We are now able to detect an earth like planet in the right location to allow comparable conditions to arise. This is very encouraging as it also tells us that we are now able to fully map the planet population of our nearby star systems although it likely means keeping a dedicated telescope on every prospect for many years. Once a planet is spotted higher resolution can be applied and perhaps the orbit can be refined.
With space borne scopes, it appears that we can winkle out enough information to sort out the highly prospective systems for life bearing planets. It is just going to take a lot of hardware and a lot of time. At present however, we are obviously engaged in a pretty good preliminary survey and 500 targets in the bag is a pretty good sample.
We know now though, that the next twenty years, as we push back into space, that we will be able to pretty completely map the planetary systems of all the nearby stars as much as is possible. This space push is obviously going to include just about every country with any pretense to a science and engineering community.
They have all discovered that this type of massive public expenditure fails miserably in delivering an actual dollar bill into space.
A distant Earth-like exoplanet 'could have life'
By Katia MoskvitchScience reporter, BBC News
An artist's impression of Gliese 581g and its parent star
Astronomers have detected an Earth-like exoplanet that may have just the right kind of conditions to support life.

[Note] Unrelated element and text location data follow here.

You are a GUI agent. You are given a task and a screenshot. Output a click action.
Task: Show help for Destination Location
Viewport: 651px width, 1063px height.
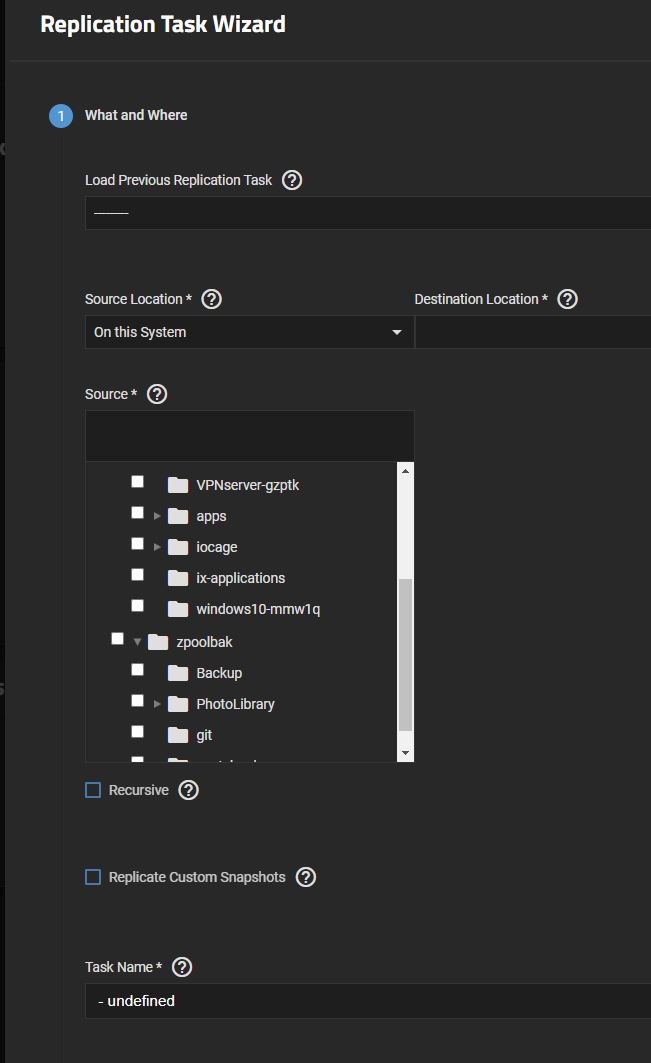(567, 299)
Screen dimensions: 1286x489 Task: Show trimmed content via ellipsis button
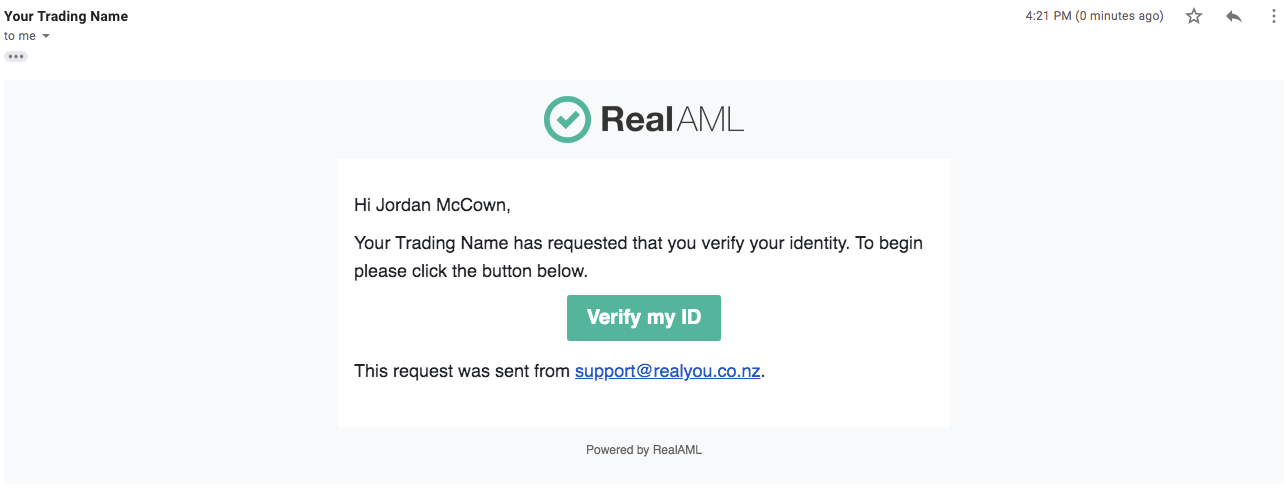click(16, 56)
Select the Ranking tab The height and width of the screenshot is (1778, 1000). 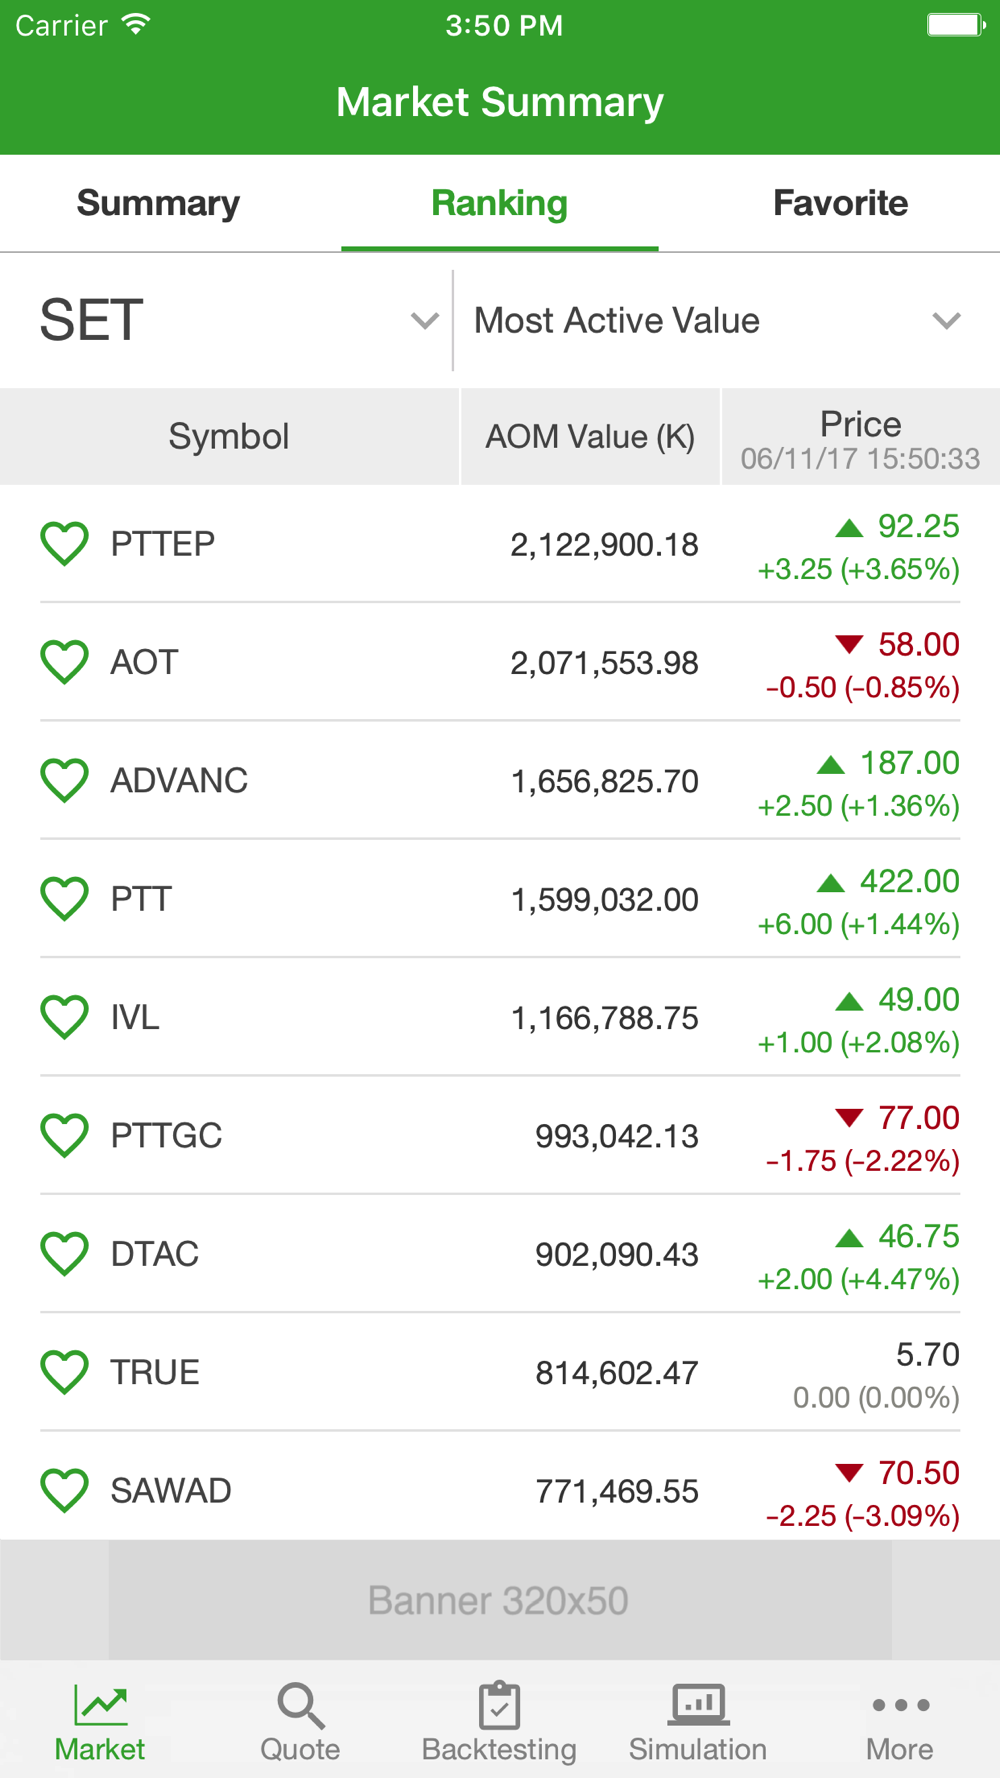pos(499,203)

30 September 2010 Last updated at 08:22 ET
Any emerging life forms would have a wide range of stable climates to choose from and to evolve around, depending on their longitude”
Gliese 581g lies some 20 light-years away in its star's "Goldilocks zone" - a region surface temperatures would allow the presence of liquid water.
Scientists say that the newly found world could also potentially have an atmosphere.
Their findings, made with the Keck telescope in Hawaii , appear in the Astrophysical Journal.
The researchers, from the University of California at Santa Cruz (UCSC) and the Carnegie Institution of Washington , have been studying the movement of the planet's parent star, a red dwarf called Gliese 581, for 11 years.
Their observations have revealed a number of exoplanets spinning around the star.
Possibility of life
Recently they discovered two new alien worlds, so together with the previous findings, this brings the number of planets orbiting Gliese 581 to six.
But the most important new revelation is that one of those worlds might be the most Earth-like planet yet identified.
"Our findings offer a very compelling case for a potentially habitable planet," said Steven Vogt, an astronomer at UCSC.
"The fact that we were able to detect this planet so quickly and so nearby tells us that planets like this must be really common."
Gliese 581g has a mass about three to four times that of Earth. It orbits its sun in 37 days and is thought to be a rocky world. It has enough gravity to possibly have an atmosphere.
Gliese 581g is located in its star's "Goldilocks zone" - a zone in space where temperatures are neither too hot nor to cold for liquid water.
Such a zone defines the region in a star-centered orbit where an Earth-like planet could sustain that water on its surface - and therefore life.
"We had planets on both sides of the habitable zone - one too hot and one too cold - and now we have one in the middle that's just right," said Dr Vogt.
The planet's average surface temperature is estimated to be between -12C and -31C.
But unlike Earth, this alien world has one side always facing its sun and the other side constantly in the dark. So in-between the two sides, between shadow and light, there could be an area where life could potentially thrive.
"Any emerging life forms would have a wide range of stable climates to choose from and to evolve around, depending on their longitude," said Dr Vogt.
Alien worlds
The first exoplanet orbiting a star was detected more than a decade ago.
Since then, nearly 500 other worlds have been found beyond our Solar System, many of them Jupiter-like gas giants.
Now, astronomers are hoping to spot more exoplanets where life could be possible.
"We're at exactly that threshold now with finding habitable planets," said Paul Butler of the Carnegie Institution, a co-author of the study.
Dr Vogt agreed: "The number of systems with potentially habitable planets is probably on the order of 10 or 20%, and when you multiply that by the hundreds of billions of stars in the Milky Way, that's a large number," he said.
"There could be tens of billions of these systems in our galaxy."